課題: 東北ボランティアの体験記の一部を、「2016年8月4〜5日 原町ベースでのボランティア 柴田神父」を含む語句から書き始め、「スなどの差し入れもくださる。」で終わるまで、一字一句違えずに書き写してください。

提供抜粋:
2016年 夏季 東北ボランティアの体験記   (2016/10/16更新)

2016年8月4〜5日 原町ベースでのボランティア 柴田神父

私がボランティアをする意味

2012年の8月(原町ベース開設の頃)以来、年に1〜2度、2つ日間くらいボランティアしてきた。

・最初の頃は、社会福祉協議会のボランティアセンターに80名くらい集まっていたが、4日は12名で寂しい気もする。人々の関心が薄まってきた? 最初の時は、「ここで作業して大丈夫なんだろうか? 埃は吸わない方がいい。水道水も飲まない方がいい?」とか色々心配していたのを思い出す。

・避難が解除され水道・電気は使えるようになってる。トイレも借りられるようになったし、ジュースなどの差し入れもくださる。

データ抜粋:
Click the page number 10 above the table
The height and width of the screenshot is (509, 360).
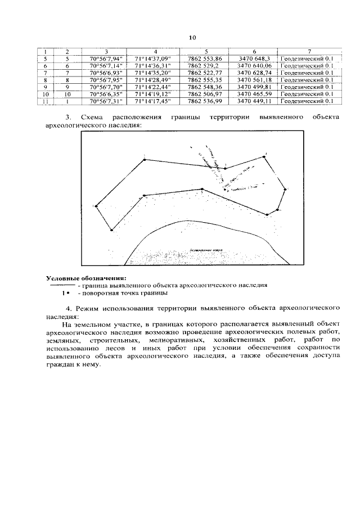(192, 38)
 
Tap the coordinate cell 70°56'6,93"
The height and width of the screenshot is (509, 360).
(106, 73)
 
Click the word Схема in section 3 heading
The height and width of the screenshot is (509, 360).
(92, 117)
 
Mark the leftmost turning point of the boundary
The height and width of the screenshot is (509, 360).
(97, 206)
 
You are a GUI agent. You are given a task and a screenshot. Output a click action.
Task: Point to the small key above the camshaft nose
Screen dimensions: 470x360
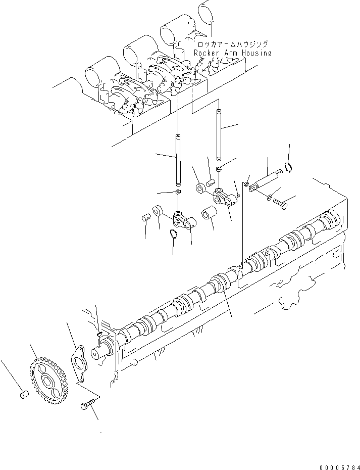tap(99, 333)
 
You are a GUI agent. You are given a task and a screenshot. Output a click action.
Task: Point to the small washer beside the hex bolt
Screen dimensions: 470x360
tap(269, 196)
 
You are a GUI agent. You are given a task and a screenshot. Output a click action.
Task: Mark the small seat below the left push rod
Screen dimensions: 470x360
tap(178, 193)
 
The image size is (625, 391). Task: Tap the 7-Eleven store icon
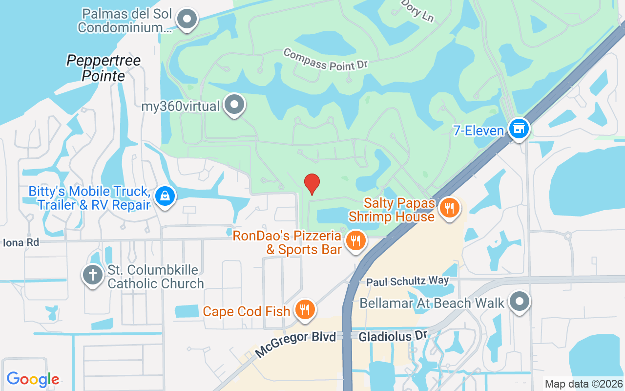(x=519, y=129)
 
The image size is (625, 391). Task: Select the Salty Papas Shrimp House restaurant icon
(x=448, y=208)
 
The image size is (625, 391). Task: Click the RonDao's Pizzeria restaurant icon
(x=355, y=240)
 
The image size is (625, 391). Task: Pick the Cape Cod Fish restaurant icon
(x=305, y=310)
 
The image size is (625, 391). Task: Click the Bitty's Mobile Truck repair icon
(x=165, y=196)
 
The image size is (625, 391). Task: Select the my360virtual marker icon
(x=235, y=105)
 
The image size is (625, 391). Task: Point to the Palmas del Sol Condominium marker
(x=186, y=20)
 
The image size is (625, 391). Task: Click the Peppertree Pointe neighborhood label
(x=104, y=68)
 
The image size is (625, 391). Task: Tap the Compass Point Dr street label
(x=325, y=59)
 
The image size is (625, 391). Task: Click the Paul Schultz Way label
(x=407, y=281)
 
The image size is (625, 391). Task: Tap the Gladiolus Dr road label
(x=393, y=336)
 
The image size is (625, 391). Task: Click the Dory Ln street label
(x=417, y=11)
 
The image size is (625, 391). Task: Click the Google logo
(x=33, y=379)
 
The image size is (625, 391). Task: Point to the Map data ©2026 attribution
(x=584, y=384)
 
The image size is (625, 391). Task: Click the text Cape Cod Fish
(x=247, y=311)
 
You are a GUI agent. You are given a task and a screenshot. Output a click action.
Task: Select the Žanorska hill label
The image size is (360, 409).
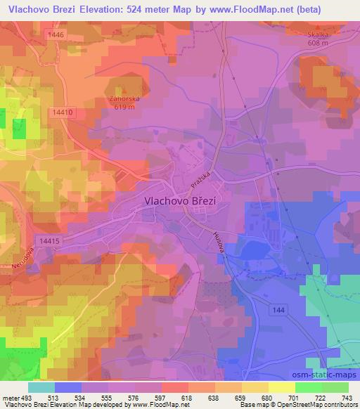(x=124, y=99)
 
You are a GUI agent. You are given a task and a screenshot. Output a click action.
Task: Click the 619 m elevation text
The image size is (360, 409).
(x=124, y=108)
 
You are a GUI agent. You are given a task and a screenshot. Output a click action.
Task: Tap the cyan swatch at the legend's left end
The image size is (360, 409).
(x=42, y=388)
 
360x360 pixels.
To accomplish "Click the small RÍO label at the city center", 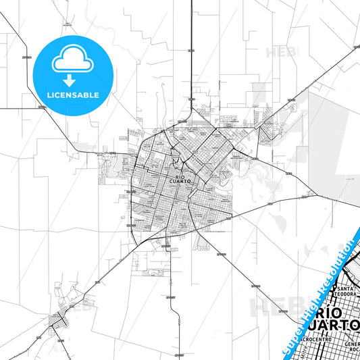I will [179, 176].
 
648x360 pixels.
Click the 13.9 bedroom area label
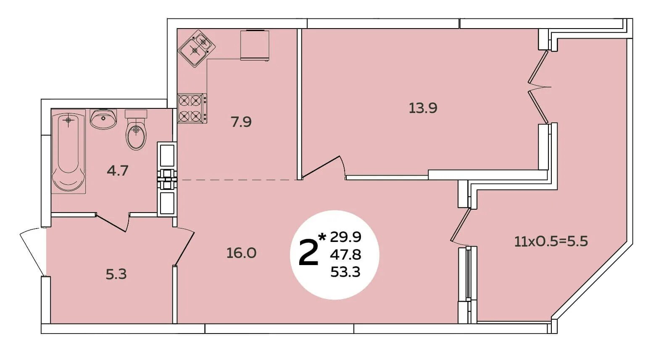click(x=423, y=108)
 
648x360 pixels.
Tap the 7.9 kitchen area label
click(x=241, y=122)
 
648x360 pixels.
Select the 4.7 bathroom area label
click(x=117, y=171)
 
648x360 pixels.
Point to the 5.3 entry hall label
click(x=116, y=274)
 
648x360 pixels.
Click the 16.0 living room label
click(x=241, y=253)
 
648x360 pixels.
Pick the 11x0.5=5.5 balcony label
click(x=551, y=242)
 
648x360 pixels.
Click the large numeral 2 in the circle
click(x=308, y=253)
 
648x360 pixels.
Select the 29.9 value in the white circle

最終回答:
2016年8月4〜5日 原町ベースでのボランティア 柴田神父

私がボランティアをする意味

2012年の8月(原町ベース開設の頃)以来、年に1〜2度、2つ日間くらいボランティアしてきた。

・最初の頃は、社会福祉協議会のボランティアセンターに80名くらい集まっていたが、4日は12名で寂しい気もする。人々の関心が薄まってきた? 最初の時は、「ここで作業して大丈夫なんだろうか? 埃は吸わない方がいい。水道水も飲まない方がいい?」とか色々心配していたのを思い出す。

・避難が解除され水道・電気は使えるようになってる。トイレも借りられるようになったし、ジュースなどの差し入れもくださる。